━━━ Source passage

How do we detach? How do we extricate our emotions, mind, body, and spirit from the agony of entanglement? As best we can. And, probably, a bit clumsily at first. An old A.A. and AI-Anon saying suggests a three-part formula called "HOW": Honesty, Openness, and Willingness to try.

In the chapters ahead, I will discuss some specific concepts for detaching from certain forms of attachment. Many of the other concepts I will discuss later will lead to detachment. You will have to decide how these ideas apply to you and your particular situation and then find your own path. With a little humility, surrender, and effort on your part, I believe you can do it. I believe detachment can become a habitual response, in the same manner that obsessing, worrying, and controlling became habitual responses-by practice. You may not do it perfectly, but no one has. However, and at whatever pace, you practice detachment in your life, I believe it will be right for you. I hope you will be able to detach with love for the person or persons you are detaching from. I think it is better to do everything in an attitude of love. However, for a variety of reasons, we can't always do that. If you can't detach in love, it is my opinion that it is better to detach in anger rather than to stay attached. If we are detached, we are in a better position to work on (or through) our resentful emotions. If we're attached, we probably won't do anything other than stay upset.

When should we detach? When we can't stop thinking, talking about, or worrying about someone or something; when our emotions are churning and boiling; when we feel like we have to do something about someone because we can't stand it another minute; when we're hanging on by a thread, and it feels like that single thread is frayed; and when we believe we can no longer live with the problem we've been trying to live with. It is time to detach! You will learn to recognize when detachment is advisable. A good rule of thumb is: You need to detach most when it seems the least likely or possible thing to do.

I'll close this chapter with a true story. One night about midnight my telephone rang. I was in bed and wondered, as I picked up the receiver, who was calling me at that hour. I thought it had to be an emergency. In a way it was an emergency. It was a stranger. She had been calling various friends all evening, trying to find some kind of consolation. Apparently, she hadn't been able to find it. Someone had given her someone else's phone number, that person had given her someone else's phone number, and the last person had suggested she call me.

━━━━━━

- _Given exercise 1_: In the passage on detachment, what three parts make up the formula called "HOW"?
- _Given exercise 2_: Reproduce the passage on detachment word for word, starting at "How do we detach?" and ending at "Willingness to try.".
- _Given exercise 3_: The passage on detachment answers "When should we detach?" with a series of situations. List every situation it gives.

━━━ Dataset extract

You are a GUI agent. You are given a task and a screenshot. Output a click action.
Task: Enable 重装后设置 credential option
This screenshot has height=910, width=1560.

━━━━━━

- _Written solution 1_: Honesty, Openness, and Willingness to try.

- _Written solution 2_:
How do we detach? How do we extricate our emotions, mind, body, and spirit from the agony of entanglement? As best we can. And, probably, a bit clumsily at first. An old A.A. and AI-Anon saying suggests a three-part formula called "HOW": Honesty, Openness, and Willingness to try.

- _Written solution 3_:
- When we can't stop thinking, talking about, or worrying about someone or something
- When our emotions are churning and boiling
- When we feel like we have to do something about someone because we can't stand it another minute
- When we're hanging on by a thread, and it feels like that single thread is frayed
- When we believe we can no longer live with the problem we've been trying to live with